As igrejas evangélicas passam por um fenómeno interessante de adesão. É claro que essa procura por um lugar cativo, ou não, é mais evidente em alguns países. Já lemos e ouvimos em outras alturas que os diversos activimos (programações, encontros e festas); promessas (prosperidade, cura, realização); variedades (shows, coreografias, teatro e danças), fazem parte do menu evangélico de nossos dias. A Palavra e sua interpretação, não fazem mais o principal momento do culto. Na verdade o púlpito como objecto central das igrejas oriundas da reforma, passou a figurar em algum canto, servindo tão somente de armário para o monte de bugigangas.
O que se pode verificar é um imenso vazio de uma comunidade fragmentada, que é essencialmente pragmática, que vem desconsiderando à muito a dimensão espiritual e relacional com Deus. Sabemos muito de muita coisa, mas nossa experiência pessoal e afectiva com Deus é excessivamente pobre. O reverendo Ricardo Barbosa diz que essa" pobreza é limitada não apenas pela falta de conhecimento bíblico e das influências do mundo moderno sobre a nossa fé, mas também pela ausência de uma experiência real de amor e aceitação que muitos de nós jamais tivemos na vida." O sentimento geral é de uma comunidade superficial que não aprendeu amar porque tem medo.
É sobre esta relação com Deus e com os outros que devemos fazer perguntas:Como é que temos construído nosso relacionamento com Deus? Com que bases estabelecemos nosso encontro com Ele? Precisamos pensar acerca de nossas motivações, interesses ocultos, e a verdade de nossa devoção, de nosso amor. Se ele é sincero e verdadeiro, ou não. A amizade entre crentes, outrora desenvolvida nas casas uns dos outros, nas brincadeiras saudáveis, nos concursos bíbicos, é agora utilitarista. Existe dificuldade de se fazer amizades porque esta sociedade essencialmente utilitarista nos convida a nos tornarmos "prostitutos relacionais" - "fazer amigos a fim de..." Usamos a amizade como ponte relacional - evangelizamos por amizade. O problema é o que dizer se o "amigo" não se converte? Na verdade não fazemos uma amizade em troca de nada.
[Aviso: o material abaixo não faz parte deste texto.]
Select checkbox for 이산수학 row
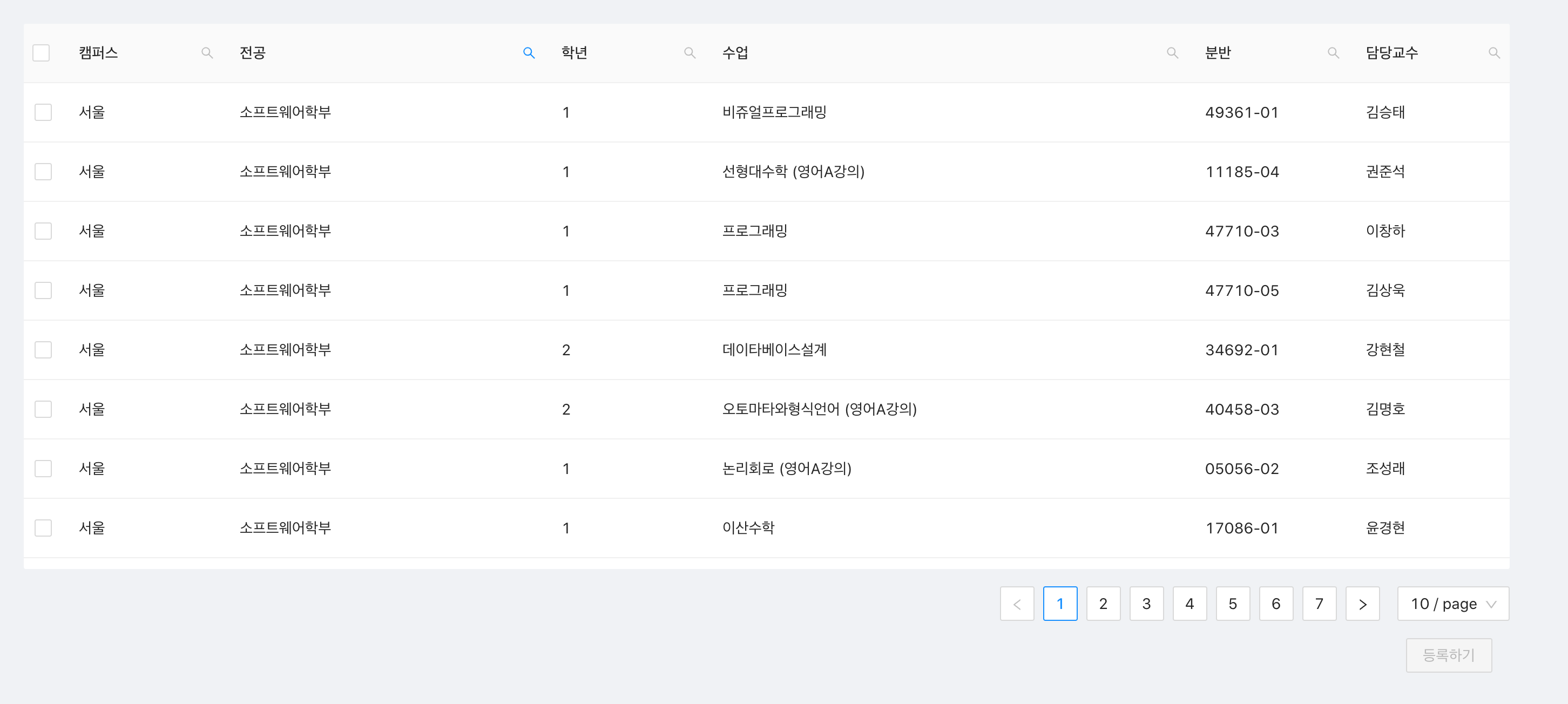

Rubem Alves disse uma vez que :" Os verdadeiros amigos são aqueles que mesmo em silêncio, sentem prazer quando estão juntos". Mesmo que não tenham nada para trocar a não ser a presença e a quietude.

Um comentário:

Tiagão disse...

Deus já não é Deus, para a maior parte dos que se encontram nas igrejas.
Deus é um cara legal, ama-nos e pronto.
Santidade, majestade, soberania, amor incondicional, graça - quê que é isso, mesmo?

A igreja primitiva "criava" servos prontos para servir, nós criamos cordeirinhos que andam dum lado para o outro querendo atenção e entretimento!